======== Provided data ========

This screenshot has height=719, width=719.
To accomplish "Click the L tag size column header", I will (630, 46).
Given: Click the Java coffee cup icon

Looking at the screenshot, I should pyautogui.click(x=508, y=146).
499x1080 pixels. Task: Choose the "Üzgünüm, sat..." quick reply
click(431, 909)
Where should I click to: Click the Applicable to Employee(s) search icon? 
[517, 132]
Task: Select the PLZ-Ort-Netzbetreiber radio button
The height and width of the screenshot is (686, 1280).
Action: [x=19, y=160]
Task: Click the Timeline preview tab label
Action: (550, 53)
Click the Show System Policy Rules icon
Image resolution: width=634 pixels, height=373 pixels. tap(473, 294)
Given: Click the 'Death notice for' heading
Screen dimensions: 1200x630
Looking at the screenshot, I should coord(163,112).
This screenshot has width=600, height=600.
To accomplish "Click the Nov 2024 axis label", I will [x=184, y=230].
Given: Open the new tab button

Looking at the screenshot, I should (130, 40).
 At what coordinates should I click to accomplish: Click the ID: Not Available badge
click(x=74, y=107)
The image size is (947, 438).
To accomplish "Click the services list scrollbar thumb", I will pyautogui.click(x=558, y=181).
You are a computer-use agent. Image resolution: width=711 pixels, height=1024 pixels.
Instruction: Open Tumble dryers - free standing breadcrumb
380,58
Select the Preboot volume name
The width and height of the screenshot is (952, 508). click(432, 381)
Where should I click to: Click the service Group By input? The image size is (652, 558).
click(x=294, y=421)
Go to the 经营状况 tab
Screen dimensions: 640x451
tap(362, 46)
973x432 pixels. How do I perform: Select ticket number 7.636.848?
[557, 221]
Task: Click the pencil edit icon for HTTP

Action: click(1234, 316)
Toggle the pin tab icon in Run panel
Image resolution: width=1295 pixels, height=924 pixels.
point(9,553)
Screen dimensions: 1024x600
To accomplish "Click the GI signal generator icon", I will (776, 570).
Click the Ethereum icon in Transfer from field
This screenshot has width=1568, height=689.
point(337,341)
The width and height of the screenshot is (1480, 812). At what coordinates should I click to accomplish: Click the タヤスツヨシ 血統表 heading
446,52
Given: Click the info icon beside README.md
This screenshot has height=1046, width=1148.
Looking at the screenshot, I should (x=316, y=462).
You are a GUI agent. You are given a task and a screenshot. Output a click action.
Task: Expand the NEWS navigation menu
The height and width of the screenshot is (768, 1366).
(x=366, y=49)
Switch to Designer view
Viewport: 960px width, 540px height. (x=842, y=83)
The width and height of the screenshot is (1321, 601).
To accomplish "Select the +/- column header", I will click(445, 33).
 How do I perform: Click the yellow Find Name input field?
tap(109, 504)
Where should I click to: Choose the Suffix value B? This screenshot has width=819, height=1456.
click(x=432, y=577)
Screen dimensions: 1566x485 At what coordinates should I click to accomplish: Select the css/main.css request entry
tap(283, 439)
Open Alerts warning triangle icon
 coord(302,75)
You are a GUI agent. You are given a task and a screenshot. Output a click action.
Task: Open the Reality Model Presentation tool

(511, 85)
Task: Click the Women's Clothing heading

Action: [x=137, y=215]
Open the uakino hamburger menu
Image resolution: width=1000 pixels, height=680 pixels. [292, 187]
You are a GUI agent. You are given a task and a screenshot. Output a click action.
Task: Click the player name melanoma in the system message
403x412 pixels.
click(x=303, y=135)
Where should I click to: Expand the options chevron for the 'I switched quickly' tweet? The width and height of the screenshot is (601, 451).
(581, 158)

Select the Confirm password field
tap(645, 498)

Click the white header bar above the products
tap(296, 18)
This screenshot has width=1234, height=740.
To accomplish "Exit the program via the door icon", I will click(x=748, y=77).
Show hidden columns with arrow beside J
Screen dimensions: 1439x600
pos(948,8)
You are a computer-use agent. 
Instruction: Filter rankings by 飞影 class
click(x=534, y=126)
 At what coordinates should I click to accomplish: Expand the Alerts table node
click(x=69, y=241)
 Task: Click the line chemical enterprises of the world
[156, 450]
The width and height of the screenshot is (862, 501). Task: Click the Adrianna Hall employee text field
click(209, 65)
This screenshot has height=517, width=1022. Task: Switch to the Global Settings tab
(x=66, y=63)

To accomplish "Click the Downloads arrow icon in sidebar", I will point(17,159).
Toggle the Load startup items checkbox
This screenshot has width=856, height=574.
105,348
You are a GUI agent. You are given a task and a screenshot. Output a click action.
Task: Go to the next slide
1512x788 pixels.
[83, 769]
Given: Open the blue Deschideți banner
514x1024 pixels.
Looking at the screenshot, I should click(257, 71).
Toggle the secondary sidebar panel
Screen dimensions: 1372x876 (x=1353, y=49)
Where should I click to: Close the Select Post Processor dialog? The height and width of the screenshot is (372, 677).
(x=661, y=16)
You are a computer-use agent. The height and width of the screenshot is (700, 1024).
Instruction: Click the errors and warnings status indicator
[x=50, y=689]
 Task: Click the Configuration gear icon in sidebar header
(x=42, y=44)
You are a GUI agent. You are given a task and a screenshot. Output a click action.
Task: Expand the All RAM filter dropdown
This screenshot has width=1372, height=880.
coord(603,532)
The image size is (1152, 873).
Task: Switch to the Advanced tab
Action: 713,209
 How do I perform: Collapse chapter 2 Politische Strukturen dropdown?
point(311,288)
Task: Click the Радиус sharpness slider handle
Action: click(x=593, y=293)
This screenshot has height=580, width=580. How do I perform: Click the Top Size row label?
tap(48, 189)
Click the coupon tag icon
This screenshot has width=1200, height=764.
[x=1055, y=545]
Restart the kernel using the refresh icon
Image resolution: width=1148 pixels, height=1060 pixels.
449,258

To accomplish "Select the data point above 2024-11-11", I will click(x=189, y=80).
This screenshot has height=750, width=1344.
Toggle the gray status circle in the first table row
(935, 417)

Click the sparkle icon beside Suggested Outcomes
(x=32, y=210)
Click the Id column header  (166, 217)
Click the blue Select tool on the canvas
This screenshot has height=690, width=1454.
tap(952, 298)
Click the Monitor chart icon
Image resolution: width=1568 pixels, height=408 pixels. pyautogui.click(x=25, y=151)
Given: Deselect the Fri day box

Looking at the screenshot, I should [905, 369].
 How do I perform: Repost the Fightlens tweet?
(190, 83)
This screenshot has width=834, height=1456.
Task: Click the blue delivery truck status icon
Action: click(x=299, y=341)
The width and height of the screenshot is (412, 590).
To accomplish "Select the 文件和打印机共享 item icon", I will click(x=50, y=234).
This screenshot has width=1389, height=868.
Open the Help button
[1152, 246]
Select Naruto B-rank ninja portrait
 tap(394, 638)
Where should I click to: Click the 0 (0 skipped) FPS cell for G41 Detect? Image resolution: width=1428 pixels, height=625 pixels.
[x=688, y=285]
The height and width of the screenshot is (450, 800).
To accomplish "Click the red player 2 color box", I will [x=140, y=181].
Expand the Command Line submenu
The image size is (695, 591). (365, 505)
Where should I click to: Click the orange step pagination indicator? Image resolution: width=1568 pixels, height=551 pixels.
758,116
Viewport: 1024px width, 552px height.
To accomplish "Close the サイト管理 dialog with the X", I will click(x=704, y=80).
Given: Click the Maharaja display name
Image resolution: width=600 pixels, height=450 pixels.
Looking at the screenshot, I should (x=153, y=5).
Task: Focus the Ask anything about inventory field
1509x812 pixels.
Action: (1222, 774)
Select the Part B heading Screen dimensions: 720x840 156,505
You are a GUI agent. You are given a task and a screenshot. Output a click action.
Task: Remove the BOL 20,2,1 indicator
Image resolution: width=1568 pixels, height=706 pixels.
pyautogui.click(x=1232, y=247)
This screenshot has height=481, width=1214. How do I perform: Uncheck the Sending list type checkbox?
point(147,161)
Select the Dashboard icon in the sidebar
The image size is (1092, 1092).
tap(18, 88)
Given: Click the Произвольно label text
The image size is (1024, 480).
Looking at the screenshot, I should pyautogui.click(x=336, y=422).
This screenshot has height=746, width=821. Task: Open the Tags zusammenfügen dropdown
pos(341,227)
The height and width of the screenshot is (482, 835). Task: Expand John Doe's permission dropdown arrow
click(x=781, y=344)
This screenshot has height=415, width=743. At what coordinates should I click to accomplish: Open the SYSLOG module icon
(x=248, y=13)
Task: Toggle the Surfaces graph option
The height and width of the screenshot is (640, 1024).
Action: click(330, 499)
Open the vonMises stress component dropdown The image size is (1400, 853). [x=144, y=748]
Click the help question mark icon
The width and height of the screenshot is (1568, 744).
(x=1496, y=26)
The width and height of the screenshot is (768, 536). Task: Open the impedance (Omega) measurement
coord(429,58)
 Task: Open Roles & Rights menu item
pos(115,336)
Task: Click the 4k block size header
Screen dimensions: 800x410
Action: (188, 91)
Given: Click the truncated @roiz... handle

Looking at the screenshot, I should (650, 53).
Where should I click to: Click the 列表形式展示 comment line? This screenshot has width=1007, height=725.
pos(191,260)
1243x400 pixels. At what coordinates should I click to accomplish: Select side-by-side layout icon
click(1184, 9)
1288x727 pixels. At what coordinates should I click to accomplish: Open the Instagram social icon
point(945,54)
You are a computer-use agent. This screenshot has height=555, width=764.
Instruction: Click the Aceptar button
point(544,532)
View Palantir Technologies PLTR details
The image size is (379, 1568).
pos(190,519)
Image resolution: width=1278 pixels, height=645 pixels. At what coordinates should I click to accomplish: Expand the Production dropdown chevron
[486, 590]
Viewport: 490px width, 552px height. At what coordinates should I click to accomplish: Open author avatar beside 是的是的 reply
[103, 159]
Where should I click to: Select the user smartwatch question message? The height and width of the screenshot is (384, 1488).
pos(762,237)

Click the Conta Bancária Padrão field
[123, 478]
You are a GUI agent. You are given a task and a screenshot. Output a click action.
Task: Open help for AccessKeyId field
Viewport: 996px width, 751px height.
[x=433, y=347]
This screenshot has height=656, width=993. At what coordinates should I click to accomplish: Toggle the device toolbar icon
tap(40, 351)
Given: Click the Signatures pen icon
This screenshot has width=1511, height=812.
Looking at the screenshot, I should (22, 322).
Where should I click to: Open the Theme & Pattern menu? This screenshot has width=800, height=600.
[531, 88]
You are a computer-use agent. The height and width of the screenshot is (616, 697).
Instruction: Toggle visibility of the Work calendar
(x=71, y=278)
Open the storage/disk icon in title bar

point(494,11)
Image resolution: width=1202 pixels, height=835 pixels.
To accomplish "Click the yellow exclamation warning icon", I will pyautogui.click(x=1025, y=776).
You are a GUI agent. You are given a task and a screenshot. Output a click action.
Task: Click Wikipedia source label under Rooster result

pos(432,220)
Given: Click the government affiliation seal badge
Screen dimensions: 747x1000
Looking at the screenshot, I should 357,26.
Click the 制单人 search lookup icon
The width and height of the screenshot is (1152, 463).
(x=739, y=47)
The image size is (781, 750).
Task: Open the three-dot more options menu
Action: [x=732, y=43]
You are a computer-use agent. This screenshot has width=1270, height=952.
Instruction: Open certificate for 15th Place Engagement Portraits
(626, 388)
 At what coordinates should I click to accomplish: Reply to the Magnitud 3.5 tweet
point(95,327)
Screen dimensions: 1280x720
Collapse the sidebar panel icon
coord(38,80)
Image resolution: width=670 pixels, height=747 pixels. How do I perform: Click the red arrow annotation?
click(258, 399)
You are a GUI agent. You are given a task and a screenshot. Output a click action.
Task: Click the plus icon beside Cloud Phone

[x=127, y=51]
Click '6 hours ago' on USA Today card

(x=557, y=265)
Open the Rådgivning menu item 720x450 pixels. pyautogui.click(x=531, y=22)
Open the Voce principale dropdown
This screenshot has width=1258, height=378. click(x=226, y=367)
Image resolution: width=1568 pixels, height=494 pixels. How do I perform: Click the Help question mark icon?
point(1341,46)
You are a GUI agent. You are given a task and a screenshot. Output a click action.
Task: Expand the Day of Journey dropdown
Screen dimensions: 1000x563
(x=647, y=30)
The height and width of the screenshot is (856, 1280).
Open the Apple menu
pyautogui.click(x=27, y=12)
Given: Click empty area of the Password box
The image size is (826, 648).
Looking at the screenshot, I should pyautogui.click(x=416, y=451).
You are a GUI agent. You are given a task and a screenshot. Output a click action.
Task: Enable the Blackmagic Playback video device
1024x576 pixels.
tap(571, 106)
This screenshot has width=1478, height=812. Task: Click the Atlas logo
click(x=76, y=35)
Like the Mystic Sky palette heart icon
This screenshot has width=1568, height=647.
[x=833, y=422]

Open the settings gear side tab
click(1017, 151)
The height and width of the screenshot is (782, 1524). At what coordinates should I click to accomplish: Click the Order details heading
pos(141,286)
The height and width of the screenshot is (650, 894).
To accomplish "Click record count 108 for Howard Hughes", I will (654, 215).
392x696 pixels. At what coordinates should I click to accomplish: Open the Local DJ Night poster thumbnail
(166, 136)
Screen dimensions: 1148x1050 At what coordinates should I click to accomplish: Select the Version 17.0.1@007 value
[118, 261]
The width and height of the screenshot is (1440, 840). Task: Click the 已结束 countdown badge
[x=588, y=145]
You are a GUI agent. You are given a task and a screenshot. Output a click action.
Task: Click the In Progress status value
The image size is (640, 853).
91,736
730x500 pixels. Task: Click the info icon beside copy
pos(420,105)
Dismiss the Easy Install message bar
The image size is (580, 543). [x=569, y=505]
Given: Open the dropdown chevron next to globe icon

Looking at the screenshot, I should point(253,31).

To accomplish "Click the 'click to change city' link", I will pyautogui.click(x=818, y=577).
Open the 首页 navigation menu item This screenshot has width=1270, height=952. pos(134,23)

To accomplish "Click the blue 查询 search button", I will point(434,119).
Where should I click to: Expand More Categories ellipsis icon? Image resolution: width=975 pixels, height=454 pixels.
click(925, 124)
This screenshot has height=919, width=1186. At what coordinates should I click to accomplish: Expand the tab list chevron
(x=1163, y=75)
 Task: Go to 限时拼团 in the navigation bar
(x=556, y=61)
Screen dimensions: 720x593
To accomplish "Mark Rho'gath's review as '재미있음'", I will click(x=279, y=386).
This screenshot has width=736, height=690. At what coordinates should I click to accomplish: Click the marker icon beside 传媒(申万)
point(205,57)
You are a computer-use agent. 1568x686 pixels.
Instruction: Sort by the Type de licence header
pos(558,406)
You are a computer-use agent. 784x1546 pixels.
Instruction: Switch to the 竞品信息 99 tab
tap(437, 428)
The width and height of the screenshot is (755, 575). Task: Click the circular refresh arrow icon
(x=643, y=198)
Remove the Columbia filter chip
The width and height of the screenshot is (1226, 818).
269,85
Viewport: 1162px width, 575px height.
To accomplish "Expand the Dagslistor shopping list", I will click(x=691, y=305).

========

## Exercise prompt
Of the lines above, output exactly those from the line bearing "The width and height of the screenshot is (768, 536)." through the line bearing "has height=555, width=764.", inclusive.

## Expected answer
The width and height of the screenshot is (768, 536). Task: Open the impedance (Omega) measurement
coord(429,58)
 Task: Open Roles & Rights menu item
pos(115,336)
Task: Click the 4k block size header
Screen dimensions: 800x410
Action: (188, 91)
Given: Click the truncated @roiz... handle

Looking at the screenshot, I should (650, 53).
Where should I click to: Click the 列表形式展示 comment line? This screenshot has width=1007, height=725.
pos(191,260)
1243x400 pixels. At what coordinates should I click to accomplish: Select side-by-side layout icon
click(1184, 9)
1288x727 pixels. At what coordinates should I click to accomplish: Open the Instagram social icon
point(945,54)
You are a computer-use agent. This screenshot has height=555, width=764.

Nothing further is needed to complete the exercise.